Iran, Oman, and the UAE jointly control the Strait of Hormuz, while Egypt oversees the Suez Canal and Sumed Pipeline. Turkey governs the Bosporus and Dardanelles straits. The Strait of Malacca is bordered by Indonesia, Malaysia, and Singapore, and Panama administers the Panama Canal.

How much of the world’s oil transits through these routes?

Data shows that the Strait of Malacca is the world’s busiest energy route, carrying about 23.2 million barrels of oil daily, which constitutes nearly 29% of all maritime oil shipments globally. In addition to oil, around 9.2 billion cubic feet of LNG passed through it in 2025.

Following closely, the Strait of Hormuz handled approximately 20.9 million barrels per day in 2025, with around 89% of the oil directed to Asian countries. Furthermore, about 11.4 billion cubic feet of natural gas each day also transited Hormuz.

The Cape of Good Hope transported about 9.1 million barrels per day, and both the Danish Straits and the Suez Canal, along with the SUMED pipeline, managed around 4.9 million barrels per day each. The Danish Straits recorded about 1.6 billion cubic feet per day of LNG in 2025, nearly three times the volume in 2020.

The Bab el-Mandeb Strait facilitated around 4.2 million barrels per day, while the Turkish Straits observed flows of approximately 3.7 million barrels per day.
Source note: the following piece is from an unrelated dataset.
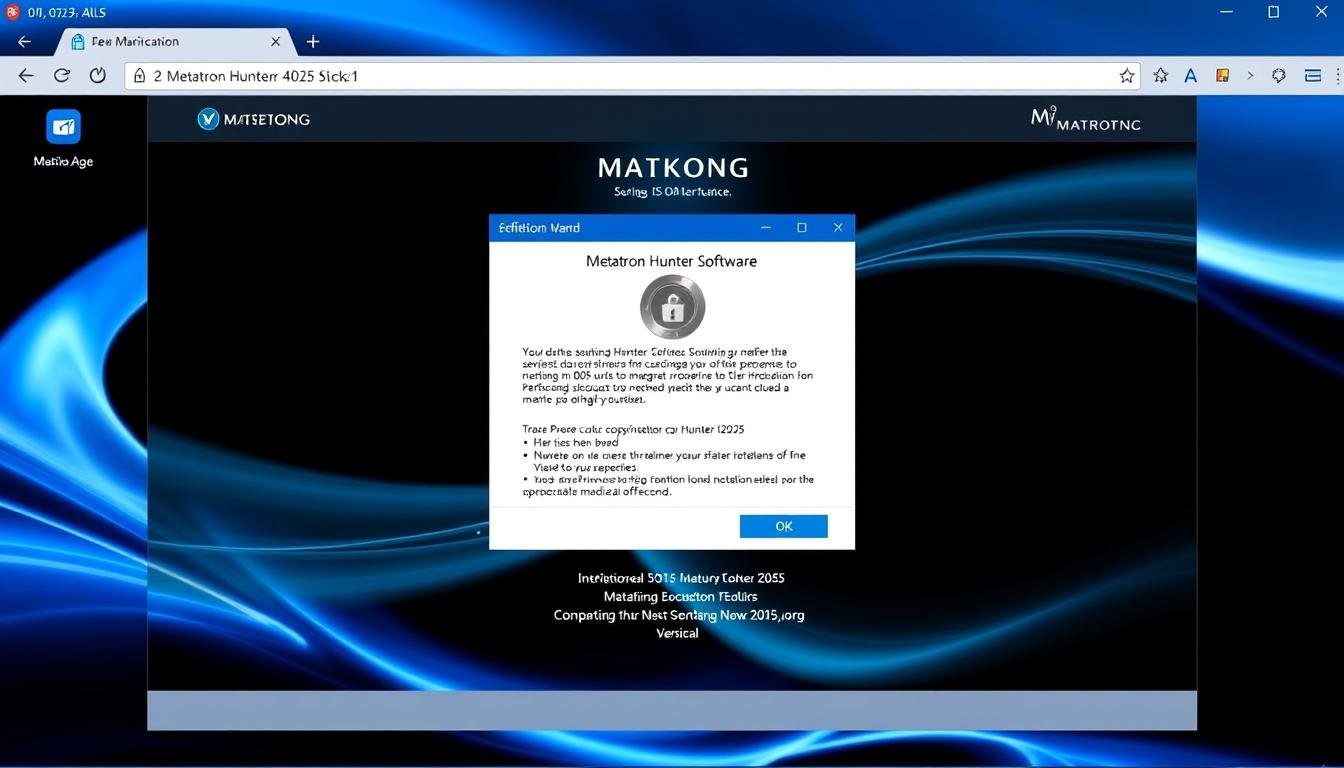The height and width of the screenshot is (768, 1344).
Task: Select the blue A font icon in toolbar
Action: click(1190, 75)
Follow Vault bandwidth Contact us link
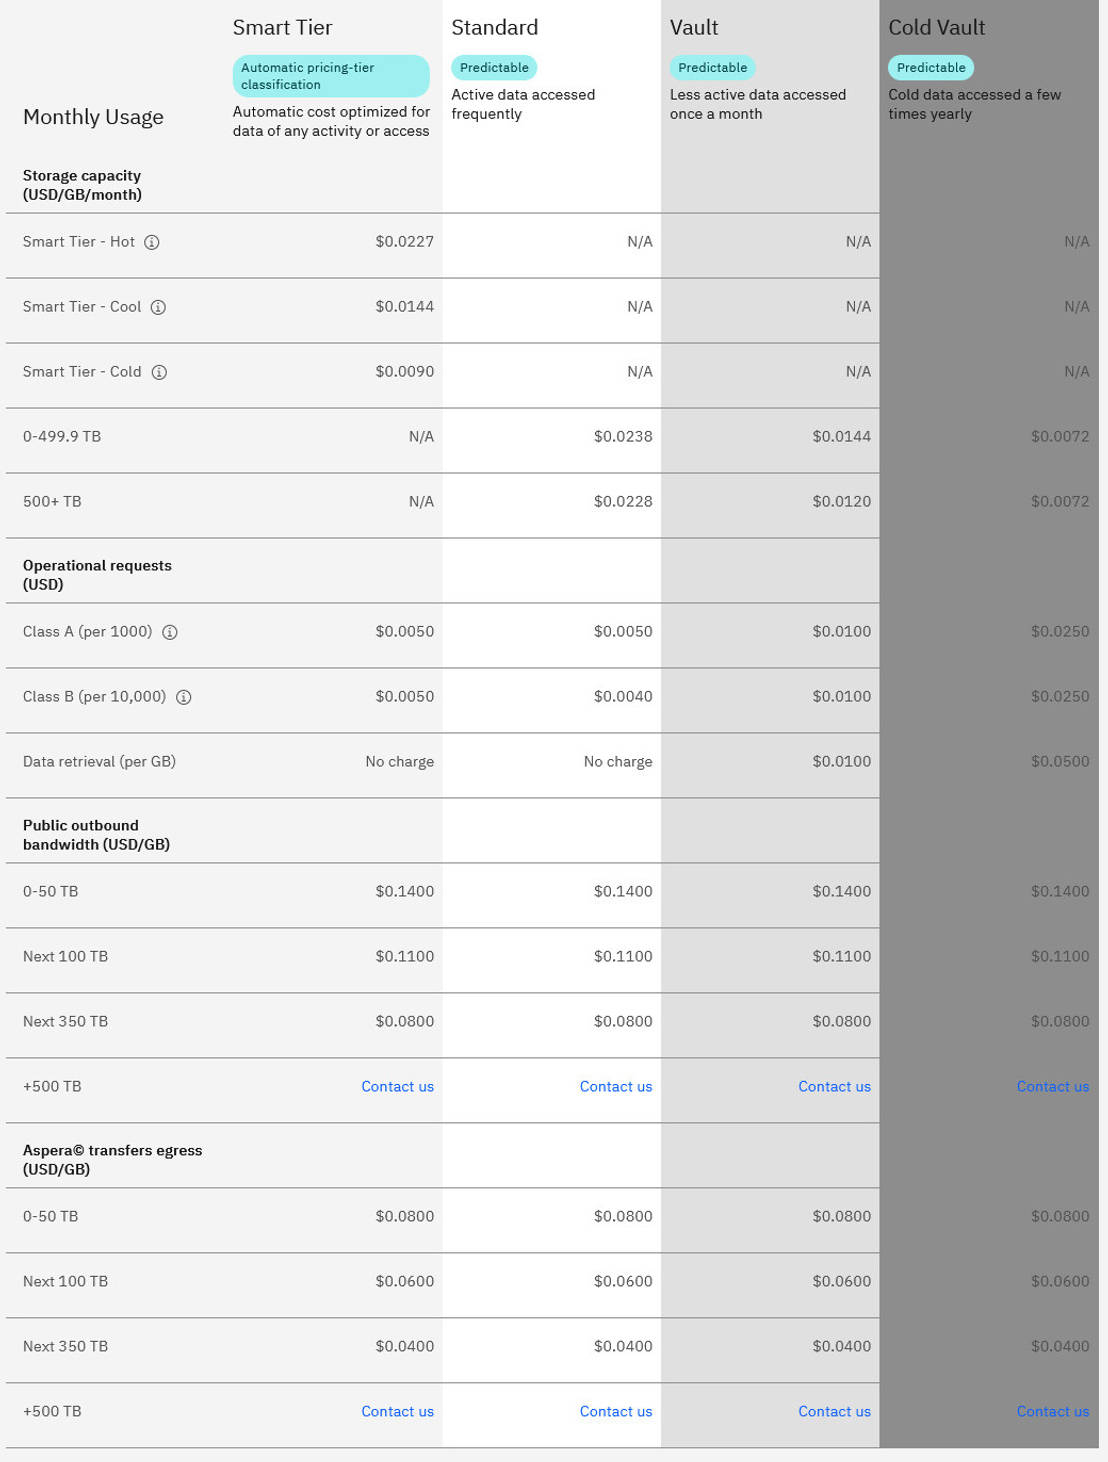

In 2024 and 2025, minimal LNG transited through Bab el-Mandeb.

The Suez Canal, SUMED pipeline, and Bab el-Mandeb Strait are crucial maritime routes facilitating oil and gas movement from the Middle East to Europe and other Western markets, collectively handling about 6% of global seaborne oil trade in the first half of 2025. The Panama Canal transported 2.3 million barrels per day.

The global maritime oil trade reached nearly 79.8 million barrels per day, compared to a total world oil supply of about 104.4 million barrels per day in 2025.